I would question how educated you would have to be to know that killing prisoners is wrong.
Guards in prisons were also very poorly educated at the time and yet they knew that killing prisoners was wrong otherwise no one would have walked out alive.
The argument that they were treated differently then others who did the same thing is a good point. If it was not so long ago I would vote for rounding up the guys that got off and putting them on trial and having them shot.
In other words I do not find the Morant sentence too harsh, I find the punishment meted out to the others too light.
However it is much too late to do something like that. A pity really.
It isn't as simple as that. They certainly would have known that you couldn't normally shoot Prisoners of War.

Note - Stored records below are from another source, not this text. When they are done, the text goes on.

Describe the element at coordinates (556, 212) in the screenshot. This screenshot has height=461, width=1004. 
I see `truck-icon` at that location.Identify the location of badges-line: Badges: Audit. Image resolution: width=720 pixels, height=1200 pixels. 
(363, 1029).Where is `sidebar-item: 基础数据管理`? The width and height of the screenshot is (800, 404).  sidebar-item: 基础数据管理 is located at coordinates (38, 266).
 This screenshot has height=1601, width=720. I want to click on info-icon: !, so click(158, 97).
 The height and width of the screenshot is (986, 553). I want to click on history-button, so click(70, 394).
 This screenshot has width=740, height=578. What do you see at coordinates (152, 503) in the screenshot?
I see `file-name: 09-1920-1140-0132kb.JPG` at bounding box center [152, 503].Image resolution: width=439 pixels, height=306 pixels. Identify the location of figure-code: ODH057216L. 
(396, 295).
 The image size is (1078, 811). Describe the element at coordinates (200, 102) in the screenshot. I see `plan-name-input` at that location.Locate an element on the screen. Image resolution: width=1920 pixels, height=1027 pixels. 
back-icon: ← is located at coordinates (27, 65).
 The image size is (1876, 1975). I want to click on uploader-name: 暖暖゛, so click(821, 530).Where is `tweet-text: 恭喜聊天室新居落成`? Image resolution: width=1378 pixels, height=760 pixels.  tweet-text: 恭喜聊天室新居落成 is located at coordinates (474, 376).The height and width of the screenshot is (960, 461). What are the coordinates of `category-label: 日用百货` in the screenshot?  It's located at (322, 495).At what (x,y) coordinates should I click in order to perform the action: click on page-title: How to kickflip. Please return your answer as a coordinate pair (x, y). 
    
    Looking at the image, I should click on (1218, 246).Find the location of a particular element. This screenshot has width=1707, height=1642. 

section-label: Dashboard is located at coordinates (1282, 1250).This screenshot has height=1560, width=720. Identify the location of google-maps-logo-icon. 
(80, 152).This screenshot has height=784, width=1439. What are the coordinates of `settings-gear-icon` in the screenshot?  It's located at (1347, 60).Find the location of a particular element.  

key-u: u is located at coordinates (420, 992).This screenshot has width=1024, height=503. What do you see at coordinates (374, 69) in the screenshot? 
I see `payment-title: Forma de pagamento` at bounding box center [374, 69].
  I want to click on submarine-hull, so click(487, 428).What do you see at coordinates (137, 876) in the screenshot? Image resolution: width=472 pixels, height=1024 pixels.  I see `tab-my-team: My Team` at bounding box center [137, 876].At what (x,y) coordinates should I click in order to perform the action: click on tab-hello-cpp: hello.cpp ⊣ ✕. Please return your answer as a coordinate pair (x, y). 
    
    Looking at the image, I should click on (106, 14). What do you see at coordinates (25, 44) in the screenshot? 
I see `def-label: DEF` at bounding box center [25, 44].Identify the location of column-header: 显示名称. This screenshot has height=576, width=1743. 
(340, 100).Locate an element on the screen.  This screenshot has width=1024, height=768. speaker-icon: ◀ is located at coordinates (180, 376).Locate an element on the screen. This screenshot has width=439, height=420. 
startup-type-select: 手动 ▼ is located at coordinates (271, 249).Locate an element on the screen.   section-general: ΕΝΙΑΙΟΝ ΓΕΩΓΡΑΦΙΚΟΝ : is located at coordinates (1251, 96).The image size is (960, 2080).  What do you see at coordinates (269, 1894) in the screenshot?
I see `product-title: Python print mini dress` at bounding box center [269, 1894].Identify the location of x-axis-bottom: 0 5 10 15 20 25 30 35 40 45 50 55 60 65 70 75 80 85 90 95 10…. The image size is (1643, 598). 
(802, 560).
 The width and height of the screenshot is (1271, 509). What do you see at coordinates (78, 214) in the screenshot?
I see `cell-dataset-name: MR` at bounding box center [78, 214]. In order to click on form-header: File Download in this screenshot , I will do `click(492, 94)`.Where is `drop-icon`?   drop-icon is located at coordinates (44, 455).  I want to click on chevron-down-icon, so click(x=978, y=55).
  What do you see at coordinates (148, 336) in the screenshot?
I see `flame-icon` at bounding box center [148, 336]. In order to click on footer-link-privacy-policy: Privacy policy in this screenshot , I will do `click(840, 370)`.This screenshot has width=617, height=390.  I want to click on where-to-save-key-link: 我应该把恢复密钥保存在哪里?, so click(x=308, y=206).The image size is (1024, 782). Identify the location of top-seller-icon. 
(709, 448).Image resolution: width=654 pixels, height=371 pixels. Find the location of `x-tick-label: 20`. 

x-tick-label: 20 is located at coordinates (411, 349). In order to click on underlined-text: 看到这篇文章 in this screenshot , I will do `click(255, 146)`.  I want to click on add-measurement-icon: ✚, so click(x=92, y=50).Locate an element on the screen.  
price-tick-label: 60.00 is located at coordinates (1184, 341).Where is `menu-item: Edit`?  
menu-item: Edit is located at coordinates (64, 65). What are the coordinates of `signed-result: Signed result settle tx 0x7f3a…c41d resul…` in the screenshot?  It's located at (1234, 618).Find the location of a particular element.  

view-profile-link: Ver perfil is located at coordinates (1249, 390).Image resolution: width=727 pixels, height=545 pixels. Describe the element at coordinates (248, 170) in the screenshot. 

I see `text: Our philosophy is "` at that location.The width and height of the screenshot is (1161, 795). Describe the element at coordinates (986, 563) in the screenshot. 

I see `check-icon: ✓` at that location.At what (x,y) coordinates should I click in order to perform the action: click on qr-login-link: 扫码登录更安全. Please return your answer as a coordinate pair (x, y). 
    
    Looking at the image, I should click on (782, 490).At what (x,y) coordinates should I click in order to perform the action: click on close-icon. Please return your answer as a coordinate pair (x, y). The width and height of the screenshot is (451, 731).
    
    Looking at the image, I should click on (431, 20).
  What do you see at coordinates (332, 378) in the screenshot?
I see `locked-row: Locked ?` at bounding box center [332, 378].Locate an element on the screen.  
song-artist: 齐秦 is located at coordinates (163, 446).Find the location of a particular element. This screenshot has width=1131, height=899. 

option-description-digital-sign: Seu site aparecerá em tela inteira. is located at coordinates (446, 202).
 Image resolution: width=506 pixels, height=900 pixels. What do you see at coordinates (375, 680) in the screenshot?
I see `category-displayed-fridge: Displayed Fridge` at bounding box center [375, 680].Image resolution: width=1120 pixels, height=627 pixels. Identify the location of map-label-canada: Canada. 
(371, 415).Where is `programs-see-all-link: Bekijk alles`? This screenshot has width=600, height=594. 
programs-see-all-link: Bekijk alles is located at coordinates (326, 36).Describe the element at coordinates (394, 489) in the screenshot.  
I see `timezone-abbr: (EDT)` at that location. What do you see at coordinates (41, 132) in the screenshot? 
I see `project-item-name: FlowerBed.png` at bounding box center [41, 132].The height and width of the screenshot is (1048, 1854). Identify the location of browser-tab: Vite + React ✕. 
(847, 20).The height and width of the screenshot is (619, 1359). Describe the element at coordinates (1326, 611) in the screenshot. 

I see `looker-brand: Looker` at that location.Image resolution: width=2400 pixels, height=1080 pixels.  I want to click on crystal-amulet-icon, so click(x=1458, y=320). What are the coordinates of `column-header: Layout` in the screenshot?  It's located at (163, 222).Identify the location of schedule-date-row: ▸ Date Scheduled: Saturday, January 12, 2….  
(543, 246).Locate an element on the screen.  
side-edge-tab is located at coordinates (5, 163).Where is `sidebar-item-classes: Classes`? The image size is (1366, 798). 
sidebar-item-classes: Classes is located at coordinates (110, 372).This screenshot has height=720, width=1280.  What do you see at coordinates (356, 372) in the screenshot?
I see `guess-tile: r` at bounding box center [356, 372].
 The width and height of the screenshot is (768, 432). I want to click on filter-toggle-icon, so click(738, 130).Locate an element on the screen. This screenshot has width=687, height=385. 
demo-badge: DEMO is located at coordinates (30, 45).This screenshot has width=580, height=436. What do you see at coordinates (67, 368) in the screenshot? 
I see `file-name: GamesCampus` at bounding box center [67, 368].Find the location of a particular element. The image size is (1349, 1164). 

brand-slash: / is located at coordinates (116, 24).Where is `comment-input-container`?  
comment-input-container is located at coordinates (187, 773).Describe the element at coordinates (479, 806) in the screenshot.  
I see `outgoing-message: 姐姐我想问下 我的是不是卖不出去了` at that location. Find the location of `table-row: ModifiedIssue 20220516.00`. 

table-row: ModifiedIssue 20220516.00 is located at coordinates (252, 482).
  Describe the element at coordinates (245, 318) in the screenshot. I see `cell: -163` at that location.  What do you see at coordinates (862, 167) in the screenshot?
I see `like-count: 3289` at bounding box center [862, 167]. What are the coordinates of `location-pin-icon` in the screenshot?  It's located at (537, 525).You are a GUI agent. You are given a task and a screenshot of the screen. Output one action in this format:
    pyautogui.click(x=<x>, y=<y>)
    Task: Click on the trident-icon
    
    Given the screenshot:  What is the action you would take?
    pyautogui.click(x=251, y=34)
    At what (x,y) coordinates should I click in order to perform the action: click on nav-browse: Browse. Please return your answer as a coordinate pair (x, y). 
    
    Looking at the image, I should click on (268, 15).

However, Queen's Regulations did allow the senior British officer on the scene (who in this case was Lieutenant Morant) to, in certain very specific circumstances, convene a field court martial to deal with spies and similar people and there were orders circulating that said that Boer prisoners wearing British Khaki should be treated as spies.
Morant knew the special circumstances didn't apply (they were intended to deal with cases where it was impossible to hand the defendants over to proper authorities). He had actually protested similar interpretations in the past to his superiors. He also probably knew the orders about Khaki were unlawful.
Handcock and Witton probably didn't know either of those things. When Morant told them about the exceptions that allowed his actions, they believed him.